The Plaintiffs in their Petition claim they “are entitled to recover and seek recovery of’:

(1) “actual damages in the approximate amount of $6,978.91”;
(2) “together with extreme mental anguish”; and
(3) “exemplary or punitive damages in an amount not to exceed $75,000.00” for the gross negligence and knowing or reckless conduct.

Petition, at Y. In the “WHEREFORE” paragraph summary, Plaintiffs “respectfully pray ... that they recovery [sic] actual damages as set forth above, punitive or exemplary damages, all costs of Court and such other relief to which they may show themselves to be justly entitled.” Id.

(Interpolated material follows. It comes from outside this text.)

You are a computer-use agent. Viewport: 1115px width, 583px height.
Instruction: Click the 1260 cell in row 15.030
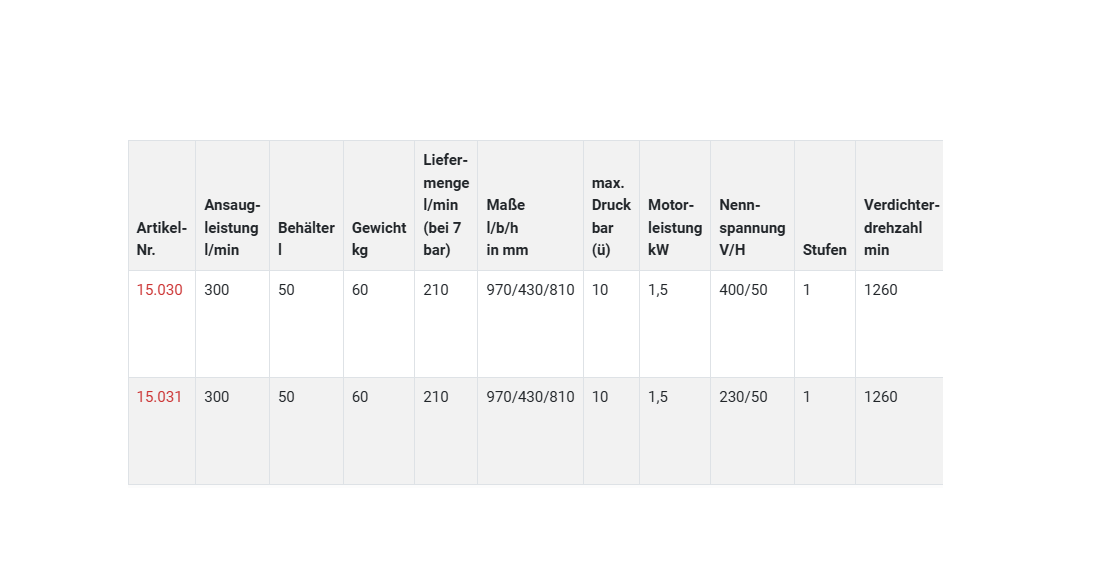tap(881, 290)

Nevertheless, Plaintiffs’ counsel has filed an affidavit in support of Plaintiffs’ Motion in which he states: “Neither Mr. David Williams nor Mrs. Shauneen Williams suffered a loss greater than $50,000.00 as a result of the accident and wrongful conduct specified and set forth in Plaintiffs’ Original Petition ...”. Affidavit of Steven E. Couch (Exhibit A to Plaintiffs’ Motion to Remand). Plaintiffs rely on this affidavit as specification of the value of their mental anguish damages. Plaintiffs’ Brief, at 3-4. Counsel did not state the amount Plaintiffs will seek at trial for all the compensatory and punitive damages they claim. Nor does the record reflect any legal limitations on the sum Plaintiffs are allowed to ask from the jury.

The Court must evaluate the remand motion under the following procedure: The removing party bears the burden of establishing the facts necessary to show that federal jurisdiction exists. Allen v. R & H Oil & Gas Company, 63 F.3d 1326, 1335 (5th Cir.1995) (citing Gaitor v. Peninsular & Occidental S.S. Co., 287 F.2d 252, 253-54 (5th Cir.1961)). When the plaintiff has alleged a sum certain that exceeds the requisite amount in controversy, that amount controls if alleged in good faith. Allen, 63 F.3d at 1335 (citing St. Paul Mercury Indemnity Co. v. Red Cab Co., 303 U.S. 283, 289, 58 S.Ct. 586, 590, 82 L.Ed. 845 (1938)). In a case in which the plaintiff fails to specify the amount in controversy, or in a case in which the plaintiff pleads less than the jurisdictional amount, the defendant may establish by a preponderance of the evidence that the amount in controversy exceeds $50,000. Allen, 63 F.3d at 1335 & n. 14 (citing De Aguilar v. Boeing Co., 11 F.3d 55, 58 (5th Cir.1993) (“De Aguilar I ”) and De Aguilar v. Boeing Co., 47 F.3d 1404, 1410-12 (5th Cir.1995) (“De Aguilar II”)). 3 In order for a court to refuse jurisdiction, “it [must] appear to a legal certainty that the claim is really for less than the jurisdictional amount.” Allen, 63 F.3d at 1335 (emphasis added; internal quotation marks omitted).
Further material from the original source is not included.